To judge by the Art de Dictier the chief device of this kind which appears to have interested Deschamps, apart from the regularization of the fixed lyric forms themselves, was the development of rhyme. He attempts to define grammatical rhyme, illustrates the meaning of the words equivoque, retrograde, leonine, and sonant, and recommends a mixture of masculine and feminine rhymes. He also explains the construction of the balade equivoque, retrograde et leonine and describes these poems as ‘les plus fors balades qui se puissent faire’ (vii, 277). This passage is the subject of an extraordinary piece of exegesis by Lote:
[Deschamps] donne la mesure de son esprit frivole. … Il mesure donc l'intérêt que présentent les poèmes à la difficulté de leur facture, ce qui apparaît de la manière la plus évidente au cours du développement qu'il consacre à la Ballade equivoque, retrograde et leonine. Il ne nous cache pas l'admiration qu'il ressent pour de pareils tours de force, où se manifeste l'habileté de l'ouvrier. … Ces raffinements le transportent et le ravissent. Son bonheur, quand il songe à d'aussi prodigieuses merveilles, ressemble à celui d'un poète parnassien qui aurait écrit un sonnet sur des rimes rarissimes, ou à celui d'un enfant qui aurait mis la main sur quelque jouet compliqué. …5
Hoepffner's comment upon the same passage is that Deschamps reveals a typical medieval outlook and that it led him to compose worthless poems which are frequently contorted and incomprehensible.6 None of Deschamps' critics have done him the elementary justice of pointing out that in the total number of his one thousand and fourteen7 ballades only “Ballades 461” and “477” are equivoques, retrogrades and leonines, and only “Ballades 9” and “18” are retrogrades. In “Ballade 999,” which is used by Deschamps as an example of grammatical rhyme (vii, 277-8) the technique is used consistently only in the first strophe. Even when “Rondeau 618,” which is equivoque and retrograde and “Rondeaux 930-1,” which are equivoques, are included, the total is astonishingly small for a form which Deschamps is supposed to have considered as the summit of his art. Elsewhere in the Art de Dictier, Deschamps does not hesitate to make express recommendations about the length of line and strophe, the position of the rhymes, the mixture of masculine and feminine rhymes, the structure of the envoi, the number of strophes in the virelai, etc. (vii, 274-81). Yet when describing the above word-games, he does not explicitly recommend their use but contents himself with describing them as extremely skilful. In this respect his own practice accords with his theory: acrostics and other word-games make no more than an occasional appearance (“Ballades 73,” “460,” “540,” “947,” “1312”; “Rondeaux 655,” “1326”; “Virelai 743”), the rime retrograde and grammaticale are rare curiosities and even the rime equivoque is seldom used in more than two lines of any rondeau, virelai or ballade. The sparing use made of grammatical rhyme is typical; Deschamps tends to use it, not as a frivolous ornament but to emphasize the subject of a poem in the first two lines:
Qui faire veult aucun fort edifice, Neuf choses fault a son ediffier
“Chanson Royale 391,” ll. 1-2 (cf. “Ballades 1458,” “1476,” “1485,” “1486,” “1491,” “1492”)

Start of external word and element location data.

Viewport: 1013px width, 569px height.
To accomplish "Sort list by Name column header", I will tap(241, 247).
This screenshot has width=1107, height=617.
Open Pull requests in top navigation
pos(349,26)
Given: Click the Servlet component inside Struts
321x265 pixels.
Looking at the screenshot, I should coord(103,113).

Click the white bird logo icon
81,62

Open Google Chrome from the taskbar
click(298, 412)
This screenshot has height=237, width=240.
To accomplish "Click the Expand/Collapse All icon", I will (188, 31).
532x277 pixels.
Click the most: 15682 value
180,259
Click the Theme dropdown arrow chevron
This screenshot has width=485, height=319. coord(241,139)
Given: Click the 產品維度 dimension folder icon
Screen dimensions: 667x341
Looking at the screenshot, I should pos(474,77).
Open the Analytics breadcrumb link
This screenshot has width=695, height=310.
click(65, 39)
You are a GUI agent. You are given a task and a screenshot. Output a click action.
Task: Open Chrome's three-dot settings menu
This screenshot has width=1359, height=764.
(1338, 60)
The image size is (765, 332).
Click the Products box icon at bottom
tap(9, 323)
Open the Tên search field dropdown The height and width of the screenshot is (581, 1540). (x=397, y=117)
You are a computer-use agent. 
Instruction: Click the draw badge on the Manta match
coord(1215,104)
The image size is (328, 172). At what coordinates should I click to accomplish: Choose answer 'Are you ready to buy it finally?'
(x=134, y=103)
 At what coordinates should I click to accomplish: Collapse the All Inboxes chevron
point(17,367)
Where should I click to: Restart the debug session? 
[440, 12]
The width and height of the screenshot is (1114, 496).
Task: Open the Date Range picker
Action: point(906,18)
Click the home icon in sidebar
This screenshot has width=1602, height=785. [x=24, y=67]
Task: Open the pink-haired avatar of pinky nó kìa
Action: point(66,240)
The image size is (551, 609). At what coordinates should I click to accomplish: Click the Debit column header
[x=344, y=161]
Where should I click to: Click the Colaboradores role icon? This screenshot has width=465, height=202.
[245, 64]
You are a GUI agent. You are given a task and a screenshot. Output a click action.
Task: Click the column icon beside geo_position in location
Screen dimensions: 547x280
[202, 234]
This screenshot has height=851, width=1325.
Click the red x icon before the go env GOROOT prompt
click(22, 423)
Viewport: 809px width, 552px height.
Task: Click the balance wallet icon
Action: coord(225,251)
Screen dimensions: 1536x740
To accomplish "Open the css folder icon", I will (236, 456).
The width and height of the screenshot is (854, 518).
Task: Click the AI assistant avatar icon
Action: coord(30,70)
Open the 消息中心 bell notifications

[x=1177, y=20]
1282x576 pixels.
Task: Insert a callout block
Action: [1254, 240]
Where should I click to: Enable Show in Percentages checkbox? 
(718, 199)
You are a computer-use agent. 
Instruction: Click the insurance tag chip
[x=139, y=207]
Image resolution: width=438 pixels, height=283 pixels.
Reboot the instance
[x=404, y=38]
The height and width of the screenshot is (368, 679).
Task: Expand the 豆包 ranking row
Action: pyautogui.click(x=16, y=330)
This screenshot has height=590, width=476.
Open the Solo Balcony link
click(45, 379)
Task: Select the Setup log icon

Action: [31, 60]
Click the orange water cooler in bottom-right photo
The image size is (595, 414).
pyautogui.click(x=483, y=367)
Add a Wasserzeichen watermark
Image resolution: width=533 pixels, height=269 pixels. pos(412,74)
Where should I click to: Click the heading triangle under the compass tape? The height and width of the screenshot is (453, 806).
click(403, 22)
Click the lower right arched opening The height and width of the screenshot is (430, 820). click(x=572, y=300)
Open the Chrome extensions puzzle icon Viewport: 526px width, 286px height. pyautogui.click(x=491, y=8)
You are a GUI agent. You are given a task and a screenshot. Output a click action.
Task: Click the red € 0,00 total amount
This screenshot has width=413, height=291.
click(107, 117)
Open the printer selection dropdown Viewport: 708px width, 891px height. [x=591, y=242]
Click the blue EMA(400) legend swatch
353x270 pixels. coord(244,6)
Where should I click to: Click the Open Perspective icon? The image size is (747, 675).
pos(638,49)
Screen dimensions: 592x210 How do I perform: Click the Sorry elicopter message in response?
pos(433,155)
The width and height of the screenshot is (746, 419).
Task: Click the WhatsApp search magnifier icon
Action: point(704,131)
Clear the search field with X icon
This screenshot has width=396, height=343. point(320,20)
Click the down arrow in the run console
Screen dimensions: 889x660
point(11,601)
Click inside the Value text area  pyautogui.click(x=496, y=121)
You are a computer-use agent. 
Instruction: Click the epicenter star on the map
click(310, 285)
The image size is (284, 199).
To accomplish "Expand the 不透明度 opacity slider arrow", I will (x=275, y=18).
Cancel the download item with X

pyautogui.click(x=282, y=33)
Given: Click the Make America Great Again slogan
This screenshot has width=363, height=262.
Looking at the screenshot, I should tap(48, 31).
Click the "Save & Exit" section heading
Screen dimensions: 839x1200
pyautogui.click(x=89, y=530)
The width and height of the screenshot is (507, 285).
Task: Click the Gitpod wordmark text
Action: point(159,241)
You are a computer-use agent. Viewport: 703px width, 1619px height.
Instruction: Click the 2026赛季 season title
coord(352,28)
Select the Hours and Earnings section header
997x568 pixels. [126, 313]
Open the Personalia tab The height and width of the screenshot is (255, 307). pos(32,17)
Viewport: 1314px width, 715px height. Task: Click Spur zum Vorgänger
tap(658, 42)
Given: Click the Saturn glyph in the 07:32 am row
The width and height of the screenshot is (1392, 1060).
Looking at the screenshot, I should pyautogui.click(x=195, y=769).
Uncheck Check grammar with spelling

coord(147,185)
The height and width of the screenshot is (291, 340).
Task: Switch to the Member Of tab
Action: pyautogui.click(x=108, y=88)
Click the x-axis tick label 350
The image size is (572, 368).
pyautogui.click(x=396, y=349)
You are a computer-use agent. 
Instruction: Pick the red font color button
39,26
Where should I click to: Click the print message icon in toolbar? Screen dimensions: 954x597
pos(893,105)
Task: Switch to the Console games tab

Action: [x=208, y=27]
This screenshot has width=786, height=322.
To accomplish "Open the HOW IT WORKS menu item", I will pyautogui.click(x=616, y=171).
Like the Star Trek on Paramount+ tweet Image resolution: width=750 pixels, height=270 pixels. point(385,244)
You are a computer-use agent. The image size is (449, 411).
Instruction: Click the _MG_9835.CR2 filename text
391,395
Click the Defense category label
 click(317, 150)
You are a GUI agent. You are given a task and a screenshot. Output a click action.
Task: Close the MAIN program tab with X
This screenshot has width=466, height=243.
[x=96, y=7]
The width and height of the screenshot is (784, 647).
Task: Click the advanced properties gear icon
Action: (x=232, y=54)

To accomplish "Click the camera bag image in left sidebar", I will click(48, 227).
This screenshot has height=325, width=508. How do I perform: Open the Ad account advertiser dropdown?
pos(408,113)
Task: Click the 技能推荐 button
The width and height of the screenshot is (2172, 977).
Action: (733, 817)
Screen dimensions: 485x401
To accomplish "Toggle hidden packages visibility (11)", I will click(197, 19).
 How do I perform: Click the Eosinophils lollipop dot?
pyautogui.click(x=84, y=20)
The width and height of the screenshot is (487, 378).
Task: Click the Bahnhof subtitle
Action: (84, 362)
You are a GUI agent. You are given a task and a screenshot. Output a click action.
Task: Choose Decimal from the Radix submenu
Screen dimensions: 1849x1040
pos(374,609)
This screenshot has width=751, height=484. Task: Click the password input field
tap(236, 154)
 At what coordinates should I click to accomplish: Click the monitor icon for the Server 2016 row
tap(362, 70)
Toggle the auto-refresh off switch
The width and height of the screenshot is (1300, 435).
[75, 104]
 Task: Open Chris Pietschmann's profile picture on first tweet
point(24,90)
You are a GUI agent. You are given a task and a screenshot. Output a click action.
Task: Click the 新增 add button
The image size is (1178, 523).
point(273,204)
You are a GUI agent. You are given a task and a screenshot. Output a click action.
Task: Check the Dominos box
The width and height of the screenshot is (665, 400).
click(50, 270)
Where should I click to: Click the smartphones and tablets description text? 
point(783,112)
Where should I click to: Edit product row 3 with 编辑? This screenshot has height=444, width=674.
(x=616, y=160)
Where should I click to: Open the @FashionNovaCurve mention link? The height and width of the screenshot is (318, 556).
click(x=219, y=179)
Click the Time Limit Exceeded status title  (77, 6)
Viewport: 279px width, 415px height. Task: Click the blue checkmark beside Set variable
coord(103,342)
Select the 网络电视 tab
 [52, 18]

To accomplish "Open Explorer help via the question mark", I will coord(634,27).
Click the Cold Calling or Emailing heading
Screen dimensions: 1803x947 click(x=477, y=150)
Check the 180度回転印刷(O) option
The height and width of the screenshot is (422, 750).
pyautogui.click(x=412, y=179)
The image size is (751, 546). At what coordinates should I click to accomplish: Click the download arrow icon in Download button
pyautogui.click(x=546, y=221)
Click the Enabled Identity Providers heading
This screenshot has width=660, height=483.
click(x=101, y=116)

In these respects he is as restrained as the trouvères and as Guillaume de Machaut.8
Deschamps' account of rime leonine and rime sonnante and his recommendation of a mixture of masculine and feminine rhymes (vii, 274-6) have more relationship to his own practice. The rime leonine bears on two vowels and the rime sonnante on one (described by Deschamps as ‘entiere sillabe’ and ‘demie sillabe’ respectively). He does not follow the Leys d'Amors in distinguishing between perfect and imperfect rime leonine and rime sonnante, according to whether they are preceded or not by a supporting consonant. As he reckons the feminine ending in mute ‘e’ as an additional vowel in the line, but not as a sufficient rhyme without a supporting vowel, every feminine rhyme is also leonine: homme, Romme. Only masculine rhymes are sonnantes: clamer, oster; in order to become leonine the masculine rhyme, like the feminine rhyme, must bear on two vowels: defenir, maintenir.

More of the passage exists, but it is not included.